▸ Your goal
Return the records that follow, unchanged and complete.

▸ Information supplied
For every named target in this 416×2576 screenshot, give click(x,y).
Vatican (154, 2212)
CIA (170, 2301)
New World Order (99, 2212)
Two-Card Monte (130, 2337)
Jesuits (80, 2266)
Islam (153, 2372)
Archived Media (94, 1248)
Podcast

▸ Solution for this problem
For every named target in this 416×2576 screenshot, give click(x,y).
Vatican (154, 2212)
CIA (170, 2301)
New World Order (99, 2212)
Two-Card Monte (130, 2337)
Jesuits (80, 2266)
Islam (153, 2372)
Archived Media (94, 1248)
Podcast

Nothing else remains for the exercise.